Une journée ordinaire. Après une longue semaine et une journée particulièrement éprouvante, je décide de m’accorder une sortie au bar pour me détendre. J’y vais seul. Je n’ai pas d’amis disponibles en ce moment, mais finalement, ce n’est pas plus mal. Comme ça, je n’ai pas à craindre d’être déçu.
Installé en terrasse, je contemple la vue qui s’offre à moi. La ville est splendide la nuit. C’est à ce moment-là que je la préfère, quand elle semble se transformer en quelque chose de complètement différent. Une bière devant moi, une cigarette entre les doigts, je relâche lentement la fumée. La nicotine brûle ma gorge, un effet addictif que je connais trop bien.
Je suis un passionné de voitures de sport, de véritables œuvres d’art à mes yeux. Posséder l’une d’elles, même pour une journée, serait un rêve. L’adrénaline que cela pourrait procurer... Je crois que j’en deviendrais encore plus accro que je ne le suis à la nicotine. La vitesse représente mon bonheur absolu : ressentir les vibrations d’un moteur, entendre son grondement… C’est une mélodie qui hante mes pensées jour et nuit.
Mais pour l’instant, ce n’est qu’un fantasme. Mon salaire ne me permet pas d’envisager une telle folie, déjà que boucler les fins de mois est un défi en soi. En plus, mon travail actuel m’épuise plus qu’il ne m’aide. J’attends de trouver quelque chose de mieux payé, quelque chose qui me donnerait un peu plus de liberté.

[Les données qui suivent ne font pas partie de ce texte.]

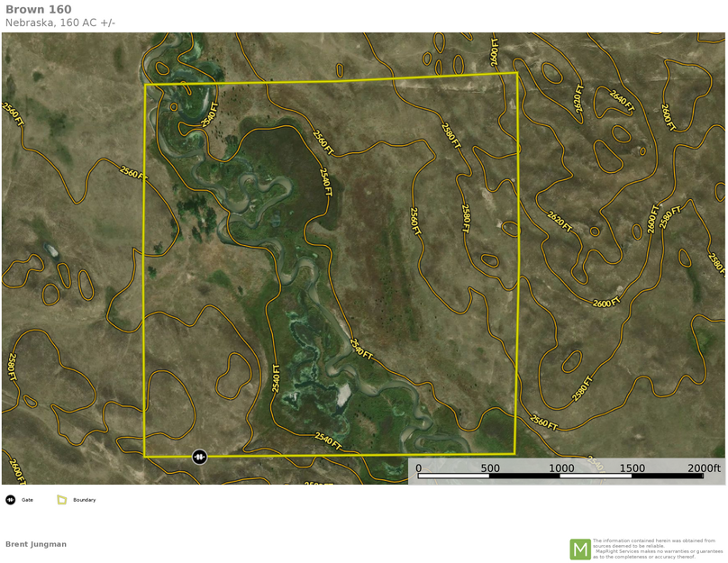Click the MapRight disclaimer text
728x563 pixels.
(x=657, y=549)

L’argent, j’en suis sûr, contribue au bonheur. Pour moi, le bonheur, ce serait de parcourir des routes à bord d’une voiture de sport pour l’éternité.
Le bar où je me trouve est situé à côté d’un casino où les gens aisés passent leur temps. L’unique avantage ? Leurs voitures sont garées tout près, et elles sont toutes remarquables. Une en particulier attire mon attention : une McLaren 765LT violette. Une véritable merveille, un bijou sur roues. Ma passion pour les voitures est telle que j’appréhende le jour où ma future copine devra supporter cette obsession, je ne suis pas toujours facile à vivre.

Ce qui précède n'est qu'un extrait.